Lors de son allocution à l’ouverture de la séance plénière de vote de confiance au nouveau gouvernement, le président de l’Assemblée nationale constituante, Mustapha Ben Jaâfar s’est félicité de voir la Tunisie remporter un nouveau succès et redonner confiance à tous ses partenaires.
Ben Jaâfar a ajouté dans ce sens : « En votant la confiance au nouveau gouvernement, la Tunisie envoie un signal fort aux pays frères et amis et aux milieux économiques et financiers dans le monde lui signifiant qu’elle entend aller de l’avant vers la construction de la démocratie et l’instauration de l’Etat de droit et des institutions ».
Ce dont la Tunisie a aujourd’hui besoin, a-t-il encore déclaré, c’est d’une élite de dirigeants capable de reprendre le flambeau du gouvernement Laârayedh qui avait eu à servir le pays durant une période difficile et chargée de défis et de périls.
Ce gouvernement s’est retiré volontairement du pouvoir et avec un esprit de patriotisme élevé, sacrifiant ainsi au consensus. Ben Jaâfar a indiqué par ailleurs que le gouvernement aura à administrer ce qui reste de la période de transition et à conduire, à leur terme, les échéances inhérentes à la révolution, de manière à conduire le pays à des élections libres, loyales et transparentes.

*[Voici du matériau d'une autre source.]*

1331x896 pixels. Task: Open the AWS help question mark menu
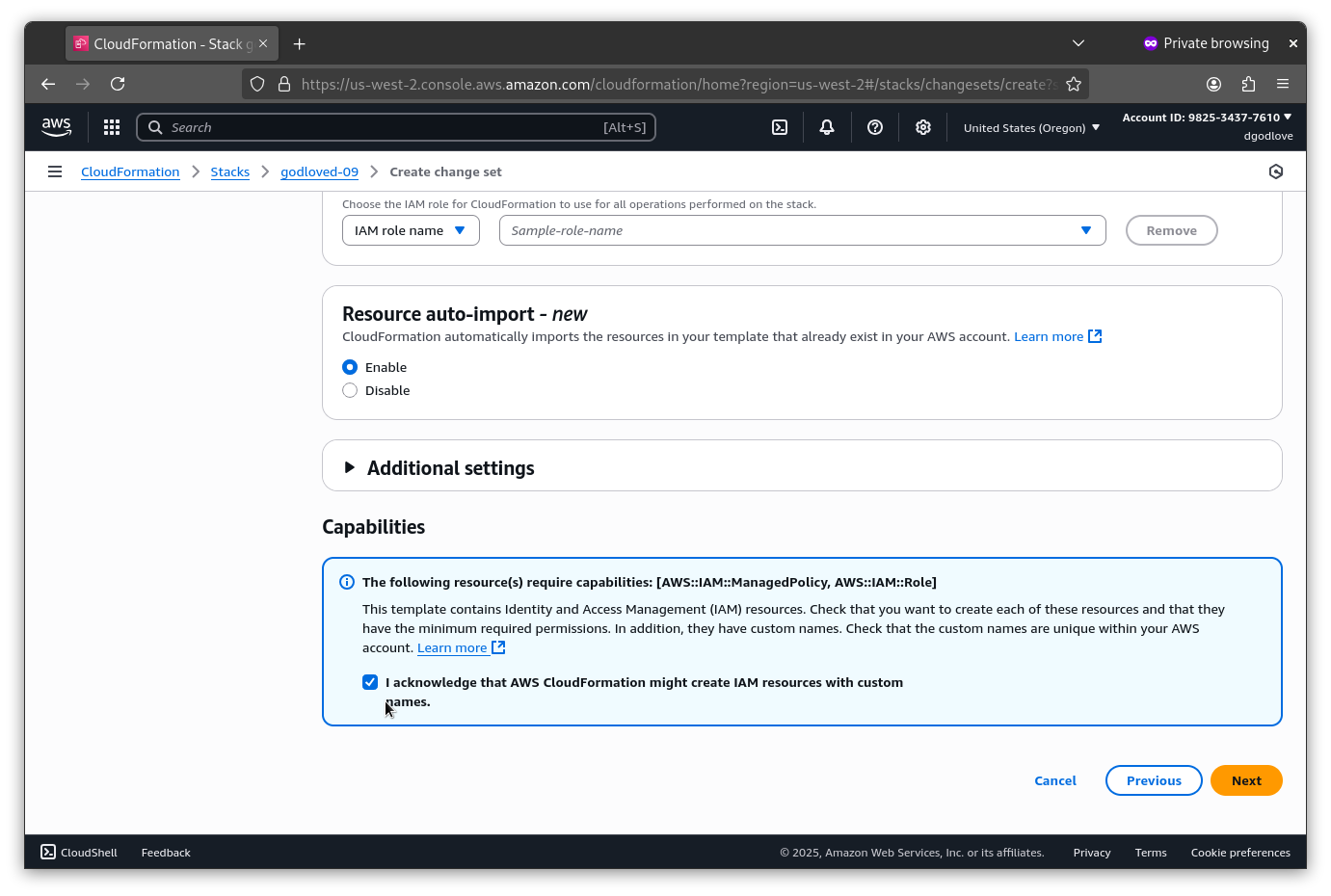pos(875,127)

Si le pays a amorcé sa sortie de crise et ne s’est pas laissé tenter par l’anarchie, a estimé le président de l’ANC, « il le doit surtout à la sagesse, à la patience et au patriotisme de ses dirigeants politiques, de même qu’à leur attachement à ce dont il avait été convenu », saluant au passage le rôle des composantes de la société civile et des organisations nationales, l’UGTT en tête. Et d’ajouter : « La Tunisie lui est redevable d’avoir réuni la plupart des partis et courants politiques sous la tente du dialogue national pour la restauration de la confiance entre les protagonistes politiques ».